The US Ambassador to Poland Tom Rose recently posted that he was cutting off ties with the leader of the lower house of parliament after he spoke out against giving President Donald Trump the Nobel Peace Prize.

In Belgium, Ambassador Bill White has repeatedly weighed into an ongoing judicial investigation into circumcision practices in Antwerp’s orthodox Jewish community. Most recently, he posted on X that “the case should be immediately dropped,” although unlike Kushner, White did at least turn up at the country’s foreign ministry when summoned.

All three cases demonstrate at once a break with traditional diplomatic form, the use of social media rather than back channels, and a new willingness on the part of Washington to involve itself more aggressively in the judicial or political processes of other countries, and specifically European ones.
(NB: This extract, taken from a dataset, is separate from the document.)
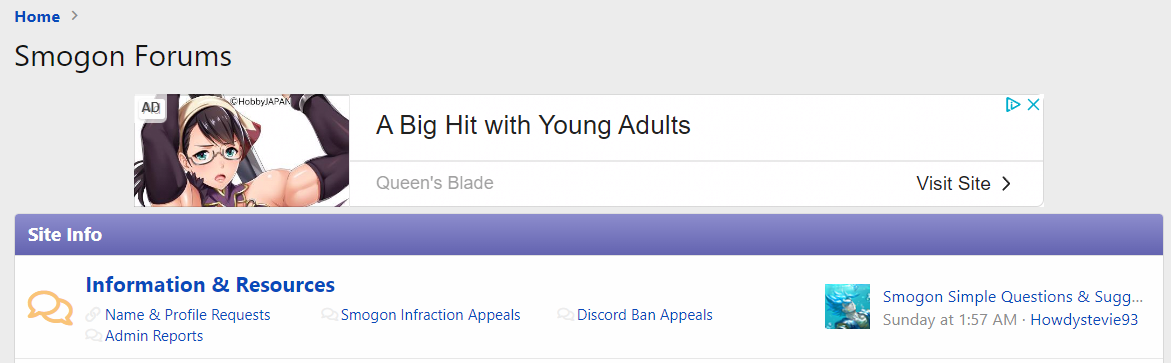Open the Smogon Infraction Appeals subforum
This screenshot has height=363, width=1171.
click(x=430, y=315)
That, says Pierre Vimont, a former French ambassador to Washington, requires a new kind of vigilance from the Europeans. “American foreign policy has a very strong ideological content nowadays, and I think this is what needs to be handled very carefully,” he told CNN. “Interference in domestic politics is not the way diplomacy should unfold. I think it must be put very strongly to the American side that this is not what diplomacy is all about.”

As to why Europe appears to be a particular target for the American administration, Vimont also blames the ideology of the current American administration. “In theory, we share a common vision of what democracy is all about, democratic rules, free speech, the independence of the judiciary, and so on and so forth,” he said. “And we are witnessing slowly a split between our values and the way the MAGA movement and the current US administration see those same values.”

Which hints at why French Foreign Minister Jean-Noël Barrot reacted as furiously as he did when the US State Department initially weighed into the controversy over Deranque’s death, telling French media that the tragedy should not be exploited for political ends. France, he said, had “no lessons to learn from the reactionary international movement,” when it came to ideological violence.

The next step will be for Kushner and Barrot to meet in person, which the ministry spokesman expects to happen within the next few days. The truth is that no one wanted a diplomatic rupture in this of all years. In June the G7 summit of leading economic countries, which is to be held in Evian in France, was even moved to allow for Trump’s birthday; it will now start on June 15, rather than the day before, as originally planned. This year also marks the 250th anniversary of what Washington describes as its oldest alliance, with a series of events planned on both sides of the Atlantic.

“I know it’s a very important date for the US, also for us.  And so there are ups and downs in such a relationship. We are allies, even if we are not aligned, which is also something that helps us tell the truth, or what we think is our truth, to our allies,”  Confavreux said.

A point made repeatedly in recent months by representatives of the US: that friendship should allow for truth to be spoken to allies. The question is how diplomatically each truth can be told.